I'm not impressed by the quality of the website you posted. In the 3rd question, about filling a tank, he writes in his solution (Method 1),

=> Efficiency of filling pipe = 20 minutes = 1/3 hour = 300%
=> Efficiency of leakage = 60 minutes = 100%

By what mathematics is 1/3 hour the same as 300%?
By what reasoning is 60 minutes or 1 hours the same as 100%?
If "efficiency" here is a rate, what rate (i.e., ratio) are we talking about?

What he's selling on his website is a way of solving problems on a banking exam, with absolutely no understanding required.

 

[22990atinesh]

I agree that 20% = 1/5, but how does that imply "1 day work" and how is "1 day work" a rate?

I think you did't read the question in the picture carefully. In question it is mentioned

'A' can complete a Job(unit of Work) in 5 days
5 days -> 1 (1 represents unit of work)
1 day -> 1/5th of Work this implies in 1 day 1/5th of work is done i.e 1 day work

 

[Mark44]

No, I did carefully read the question in the image you posted, and I looked at the web page in the link, and read what Mr. Singh had to say for the first three examples. I understand his reasoning for the percentages, but when he writes mathematical equations that are nonsense, I question his ability to explain things.

=> Efficiency of filling pipe = 20 minutes = 1/3 hour = 300%
=> Efficiency of leakage = 60 minutes = 100%

The above came from the third example on Singh's page. It's nonsense.

 

[micromass]

Follow this link

http://www.bankexamstoday.com/2013/04/time-and-work-shortcuts-and-tricks.html

This is a pretty horrible site. It might help you to pass the exam, but it doesn't help people understand the solution. In fact, it encourages misunderstanding and memorization. Not my favorite way to do math and science.

Sure, it will help you reach the right answer. But the right answer isn't the most important thing in science and math (although it might be the most important thing if you're doing the exam).

 

[22990atinesh]

This is a pretty horrible site. It might help you to pass the exam, but it doesn't help people understand the solution. In fact, it encourages misunderstanding and memorization. Not my favorite way to do math and science.

Sure, it will help you reach the right answer. But the right answer isn't the most important thing in science and math (although it might be the most important thing if you're doing the exam).

I agree with you.

 

[22990atinesh]

Ok let's forget about the term Efficiency (η) for a while. Now does

$\frac {MDH}{W} = k$

represents constant rate.
Example: Suppose Rates for sets of people doing the same work separately

Rate for 1st set of people $\frac {M_1D_1H_1}{W_1}$
Rate for 2nd set of people $\frac {M_2D_2H_2}{W_2}$
Rate for 3rd set of people $\frac {M_3D_3H_3}{W_3}$

Now if we consider Efficiency (η) then some people write formula like this

$\frac {η MDH}{W} = k$

What does this represent, if η is considered.

 

[Mark44]

Ok let's forget about the term Efficiency (η) for a while.
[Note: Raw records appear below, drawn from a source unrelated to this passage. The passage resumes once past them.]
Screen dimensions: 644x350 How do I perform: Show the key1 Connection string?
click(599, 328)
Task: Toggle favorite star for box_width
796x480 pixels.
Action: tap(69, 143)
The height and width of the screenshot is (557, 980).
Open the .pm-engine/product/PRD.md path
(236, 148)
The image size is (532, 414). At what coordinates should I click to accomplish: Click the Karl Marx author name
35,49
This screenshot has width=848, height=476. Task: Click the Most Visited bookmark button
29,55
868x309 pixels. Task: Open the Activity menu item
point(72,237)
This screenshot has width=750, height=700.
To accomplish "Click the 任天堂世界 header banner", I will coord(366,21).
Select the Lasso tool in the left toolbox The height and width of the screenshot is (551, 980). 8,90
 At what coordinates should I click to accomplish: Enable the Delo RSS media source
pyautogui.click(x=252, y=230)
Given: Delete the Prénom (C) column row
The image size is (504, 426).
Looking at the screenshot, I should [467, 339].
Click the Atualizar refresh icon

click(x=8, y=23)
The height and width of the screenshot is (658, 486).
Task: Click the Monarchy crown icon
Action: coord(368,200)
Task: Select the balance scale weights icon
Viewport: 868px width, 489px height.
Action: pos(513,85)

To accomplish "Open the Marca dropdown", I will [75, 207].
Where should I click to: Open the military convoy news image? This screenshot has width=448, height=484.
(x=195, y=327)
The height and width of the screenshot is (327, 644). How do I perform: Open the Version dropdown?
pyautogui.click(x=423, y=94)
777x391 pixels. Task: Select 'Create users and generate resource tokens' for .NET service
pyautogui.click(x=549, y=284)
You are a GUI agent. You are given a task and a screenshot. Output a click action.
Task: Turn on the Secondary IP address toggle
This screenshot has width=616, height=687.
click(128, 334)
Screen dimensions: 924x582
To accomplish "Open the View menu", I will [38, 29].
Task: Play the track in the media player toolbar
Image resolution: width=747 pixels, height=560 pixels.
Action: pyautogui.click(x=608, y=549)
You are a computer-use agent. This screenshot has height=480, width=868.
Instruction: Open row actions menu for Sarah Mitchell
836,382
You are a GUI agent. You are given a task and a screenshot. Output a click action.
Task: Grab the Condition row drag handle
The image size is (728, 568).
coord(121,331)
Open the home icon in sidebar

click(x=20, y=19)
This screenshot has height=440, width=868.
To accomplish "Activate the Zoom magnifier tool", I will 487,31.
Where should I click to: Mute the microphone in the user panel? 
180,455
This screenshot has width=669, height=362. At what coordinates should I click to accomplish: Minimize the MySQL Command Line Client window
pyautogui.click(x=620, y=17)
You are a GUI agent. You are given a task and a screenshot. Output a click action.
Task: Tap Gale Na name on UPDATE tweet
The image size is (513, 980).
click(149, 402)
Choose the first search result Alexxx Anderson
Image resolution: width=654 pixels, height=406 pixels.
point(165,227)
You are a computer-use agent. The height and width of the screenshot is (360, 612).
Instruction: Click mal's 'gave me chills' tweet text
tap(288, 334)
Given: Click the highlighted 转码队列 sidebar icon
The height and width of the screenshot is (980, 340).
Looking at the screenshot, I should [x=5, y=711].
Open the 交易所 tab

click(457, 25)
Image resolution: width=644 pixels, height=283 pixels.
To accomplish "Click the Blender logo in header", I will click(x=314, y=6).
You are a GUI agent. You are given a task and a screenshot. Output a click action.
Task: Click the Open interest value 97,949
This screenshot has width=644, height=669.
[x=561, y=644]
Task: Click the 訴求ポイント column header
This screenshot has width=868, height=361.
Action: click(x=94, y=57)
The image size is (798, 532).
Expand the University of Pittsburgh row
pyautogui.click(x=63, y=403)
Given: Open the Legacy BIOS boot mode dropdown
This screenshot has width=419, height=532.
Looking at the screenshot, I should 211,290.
Now does

$\frac {MDH}{W} = k$

represents constant rate.

Rate of what? I keep asking this question in an effort to get you to state things with more precision. A rate represents a quotient, such as miles/hrs (AKA mph) or meters/seconds, and so on.

Before going further, let's simplify things a bit by getting rid of D in the formula, and just working with hours. So M represents the number of men (all with equal ability) and H represents the number of hours they are all working. With all of them working for H hours, they will accomplish MH man-hours of work.

If a job requires 60 man-hours of work, then it will take one man 60 hours, or two men 30 hours, or four men 15 hours, and so on. In this formulation MH is proportional to W, with k = 1. More to the point, MH = W.

Now, let's change things up, and redefine what W means. Suppose the job is to paint a building that has 4000 sq. ft. of surface to be painted.

So W = 4000 sq. ft. The units of W are area, in sq. ft.

Suppose Al and Ben are painters, where Al's work rate, R_A, is 200 sq. ft./hour, and Ben's work rate, R_B, is 250 sq. ft./hour. Notice that the units for the work rates are quotients - sq. ft./hours.

The amount of work done by either painter is (work rate) * time.

We can find Al's time to complete the job from this equation: R_At_A = 4000, or t_A = 20 hours.
For Ben, the equation is R_Bt_B = 4000, or t_B = 16 hours.

Working together, their rates would add, so to find the time for both of them painting, we have
(R_A + R_B)t = 4000, which is pretty easy to solve after putting in their respective work rates.

Example: Suppose Rates for sets of people doing the same work separately

Rate for 1st set of people $\frac {M_1D_1H_1}{W_1}$
Rate for 2nd set of people $\frac {M_2D_2H_2}{W_2}$
Rate for 3rd set of people $\frac {M_3D_3H_3}{W_3}$

Now if we consider Efficiency (η) then some people write formula like this

$\frac {η MDH}{W} = k$

What does this represent, if η is considered.

 

[Mark44]

Example: Suppose Rates for sets of people doing the same work separately

Rate for 1st set of people $\frac {M_1D_1H_1}{W_1}$
Rate for 2nd set of people $\frac {M_2D_2H_2}{W_2}$
Rate for 3rd set of people $\frac {M_3D_3H_3}{W_3}$

Now if we consider Efficiency (η) then some people write formula like this

$\frac {η MDH}{W} = k$

What does this represent, if η is considered.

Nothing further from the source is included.